Reproduce word for word the entries starting at the line that contains "Open the 翻訳する言語 dropdown showing 英語" and ending after the line that contains "[x=341, y=259]". Leave the pictures out.

- **Dataset entries**:
◆ ◆ ◆ ◆ ◆

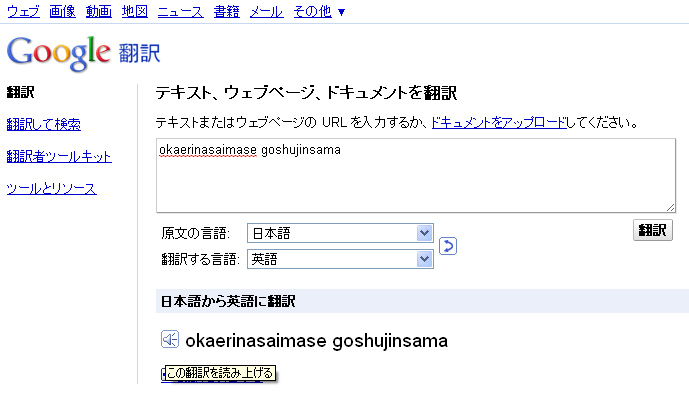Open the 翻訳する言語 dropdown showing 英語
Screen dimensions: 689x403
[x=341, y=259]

◆ ◆ ◆ ◆ ◆

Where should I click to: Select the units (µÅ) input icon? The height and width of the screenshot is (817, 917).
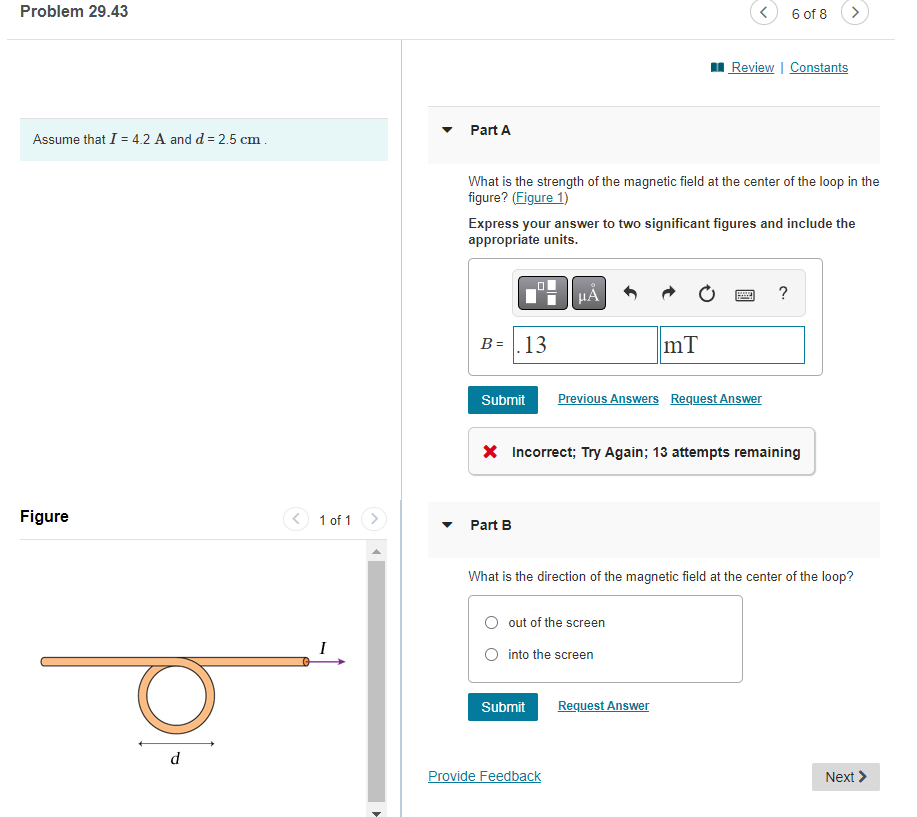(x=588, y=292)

◆ ◆ ◆ ◆ ◆

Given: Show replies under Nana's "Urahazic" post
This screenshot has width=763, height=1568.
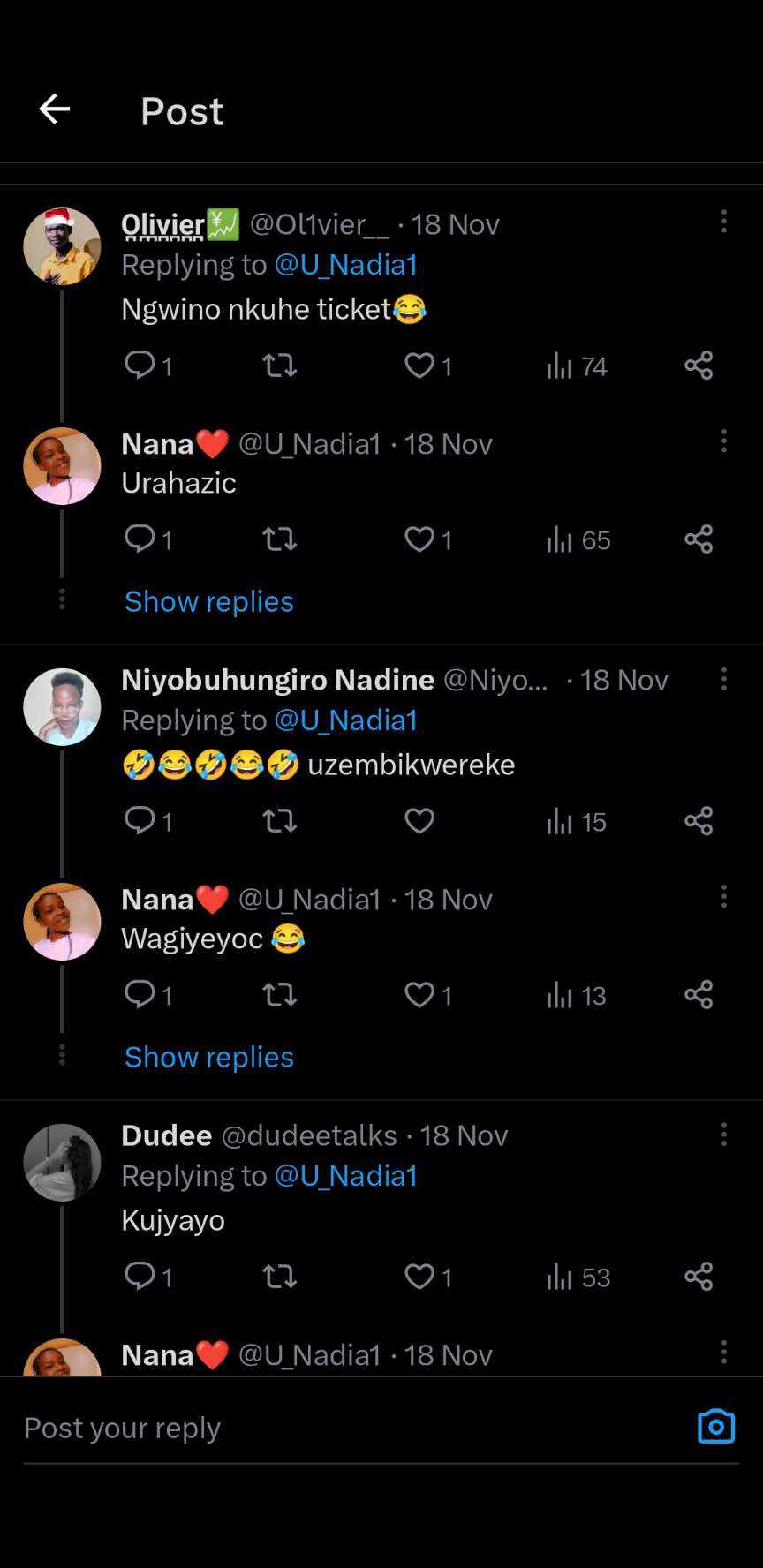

◆ ◆ ◆ ◆ ◆

- **Full output**:
Open the 翻訳する言語 dropdown showing 英語
Screen dimensions: 689x403
[x=341, y=259]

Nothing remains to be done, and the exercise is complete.